> **AUSGANGSTEXT**
"Gott fehlt. Mir"

Theologisch aufregend: Martin Walser über die Rechtfertigung
Foto: Karin Rocholl
Foto: Karin Rocholl
Unsere Gesellschaft löst die Rechtfertigungsproblematik zunehmend durch einen Kampf um das Rechthaben. Martin Walser stellt nun in einem schmalen Buch die Frage nach der Rechtfertigung mit großer Radikalität neu - im Gespräch mit Friedrich Nietzsche und Karl Barth. Ulrich H. J. Körtner, Professor für Systematische Theologie in Wien, hat es gelesen.

Es sind, um mit dem Philosophen Nietzsche (1844-1900) zu sprechen, unzeitgemäße Betrachtungen, die Martin Walser in seinem jüngsten Buch zur religiösen Lage der Gegenwart anstellt. Der kurze Text klingt wie ein Fanfarenstoß, ganz wie die ersten Takte von Richard Strauß' sinfonischer Nachdichtung von Nietzsches "Also sprach Zarathustra", aus dem Walser reichlich zitiert. Hier schreibt ein jung gebliebener Alter mit einer Verve, die man bei den theologischen Buchhaltern der heutigen Professorengeneration vermisst, vergleichbar der Leidenschaft eines Stéphane Hessel, dessen Kampfschrift "Empört Euch!" einen Widerhall auslöste, den man auch Walsers Essay wünscht. Sein Büchlein "Über Rechtfertigung, eine Versuchung" gehört - im Unterschied zu seinem Roman "Muttersohn" (2011) und der darin enthaltenen, 2010 vorab veröffentlichten Novelle "Mein Jenseits" - zu den aufregendsten theologischen Texten, die ich in letzter Zeit gelesen habe.

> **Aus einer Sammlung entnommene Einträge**
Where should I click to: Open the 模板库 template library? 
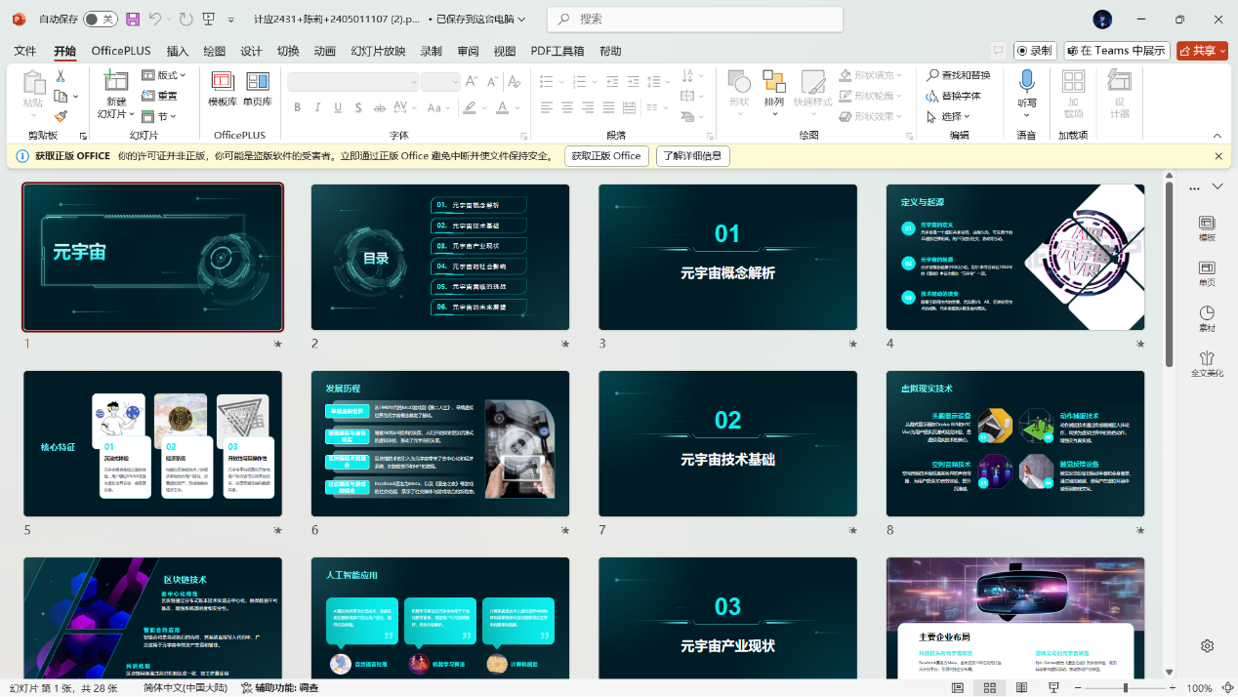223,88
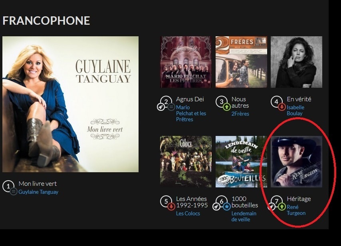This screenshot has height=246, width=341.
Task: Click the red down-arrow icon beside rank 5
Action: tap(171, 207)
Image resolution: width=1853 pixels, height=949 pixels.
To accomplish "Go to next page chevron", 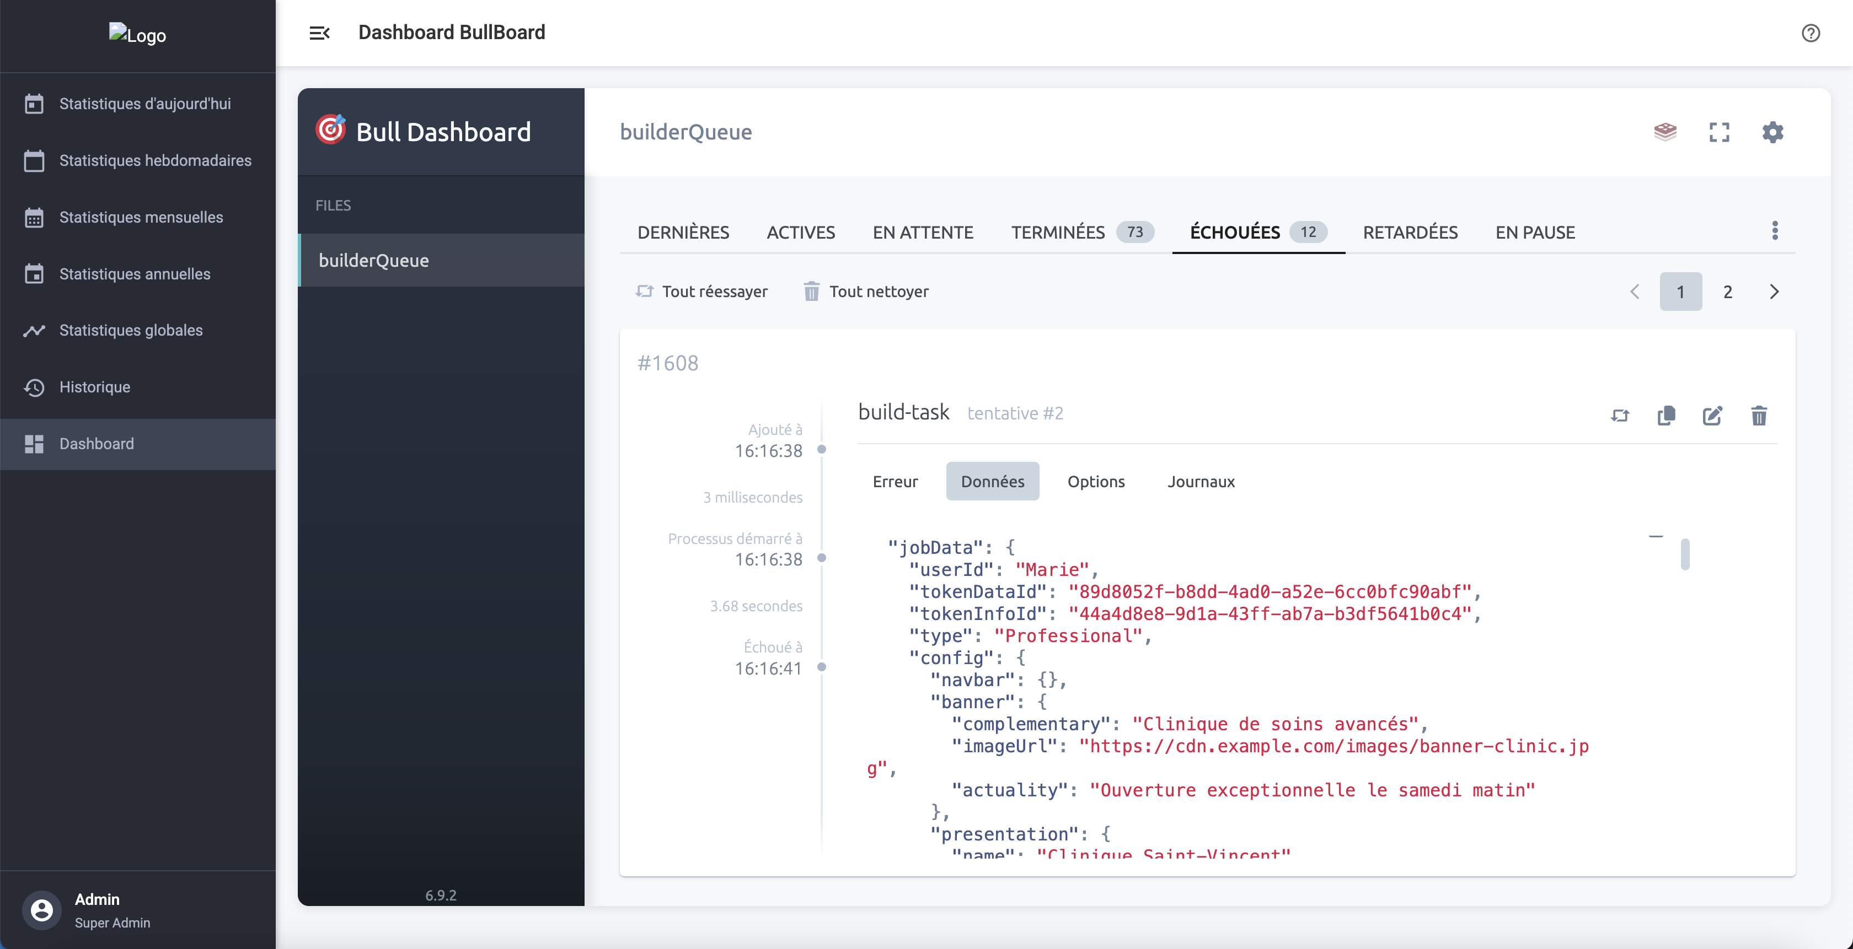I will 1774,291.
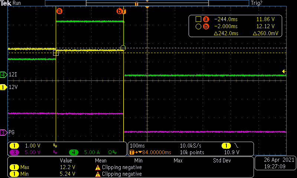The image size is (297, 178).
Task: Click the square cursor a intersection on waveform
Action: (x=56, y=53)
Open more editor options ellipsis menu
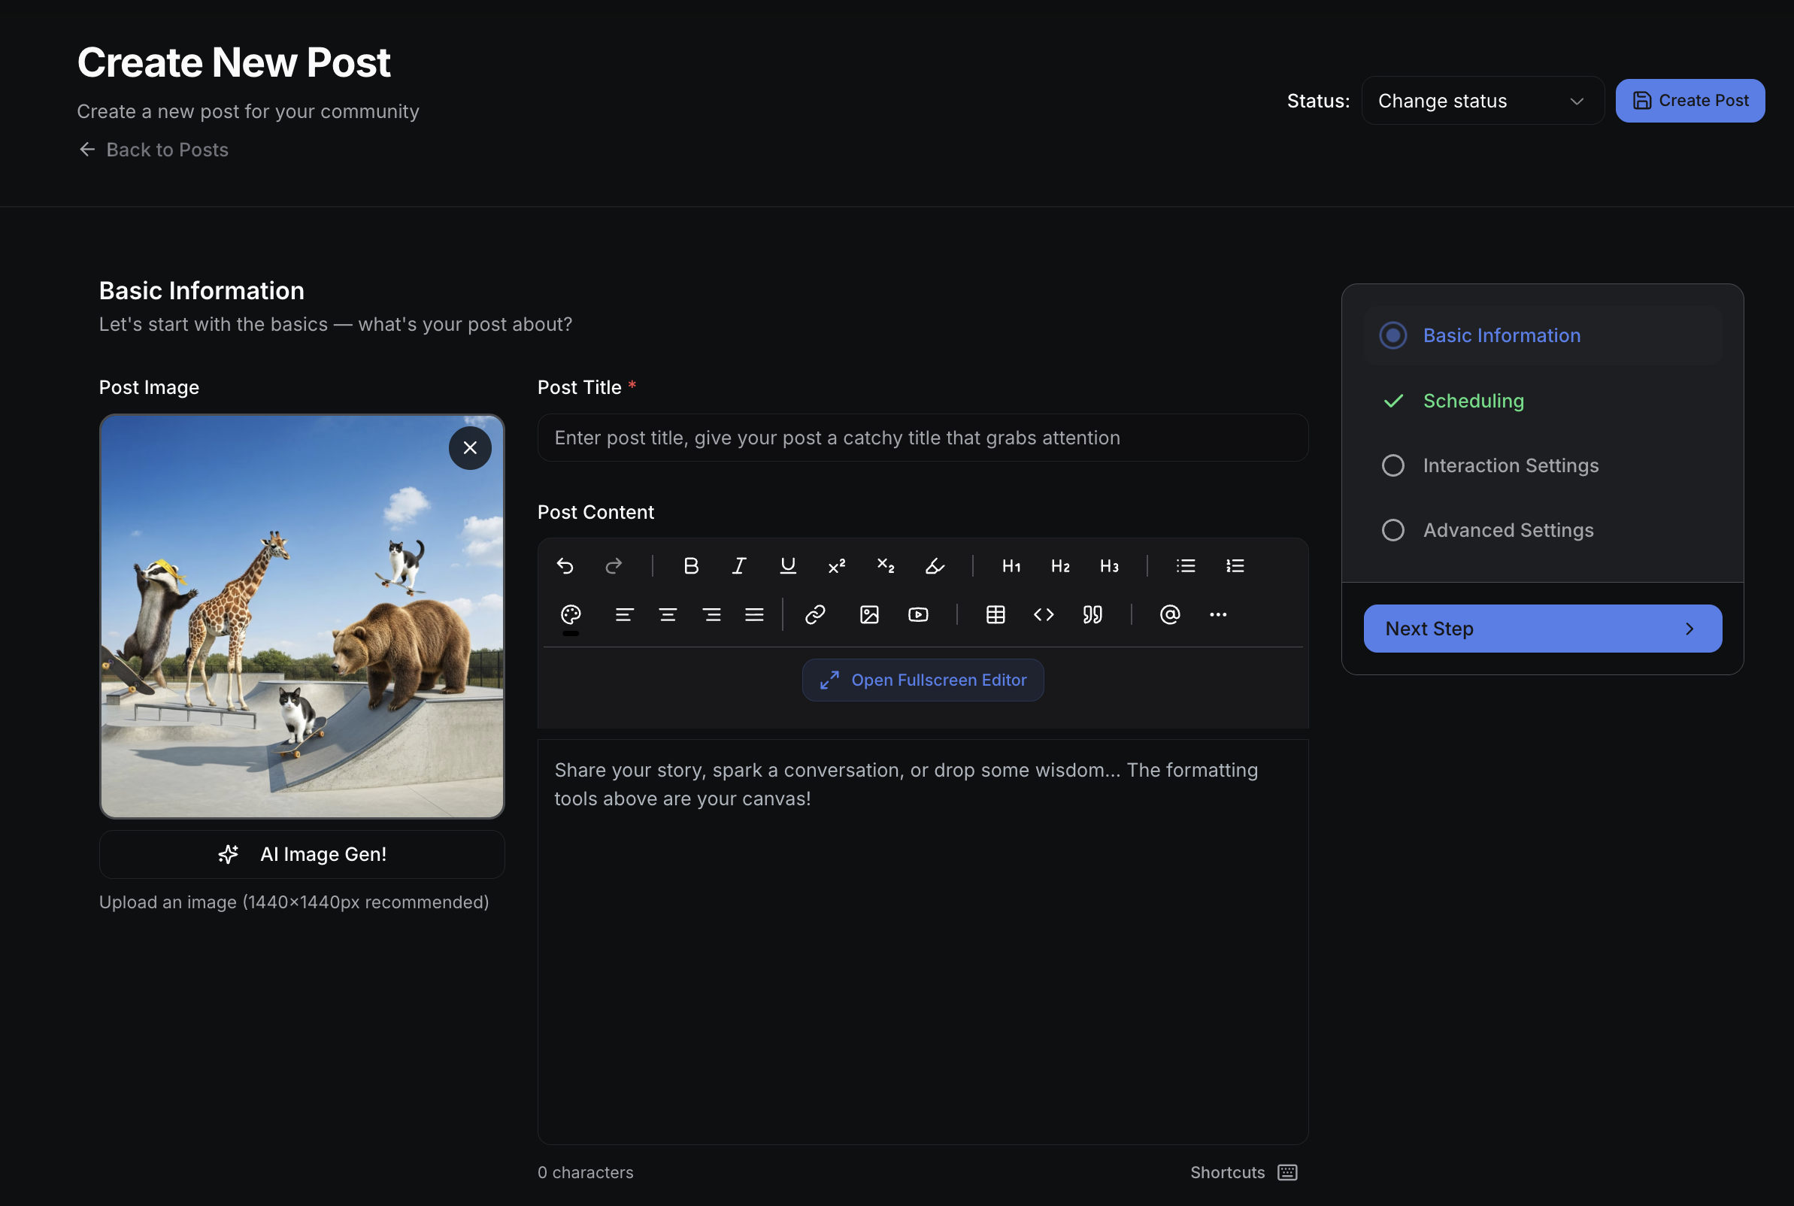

> **AUFGABENSTELLUNG**
[1] Welchen Titel trägt das Büchlein von Martin Walser, das in der Rezension besprochen wird?
[2] Gib einen Abschnitt der Rezension wortgetreu wieder: Setze bei den Wörtern „Theologisch aufregend: Martin“ ein und ende nach „hat es gelesen.“.
Die Einträge spielen hierfür keine Rolle.

> **LÖSUNGEN**
[1] „Über Rechtfertigung, eine Versuchung“

[2]
Theologisch aufregend: Martin Walser über die Rechtfertigung
Foto: Karin Rocholl
Foto: Karin Rocholl
Unsere Gesellschaft löst die Rechtfertigungsproblematik zunehmend durch einen Kampf um das Rechthaben. Martin Walser stellt nun in einem schmalen Buch die Frage nach der Rechtfertigung mit großer Radikalität neu - im Gespräch mit Friedrich Nietzsche und Karl Barth. Ulrich H. J. Körtner, Professor für Systematische Theologie in Wien, hat es gelesen.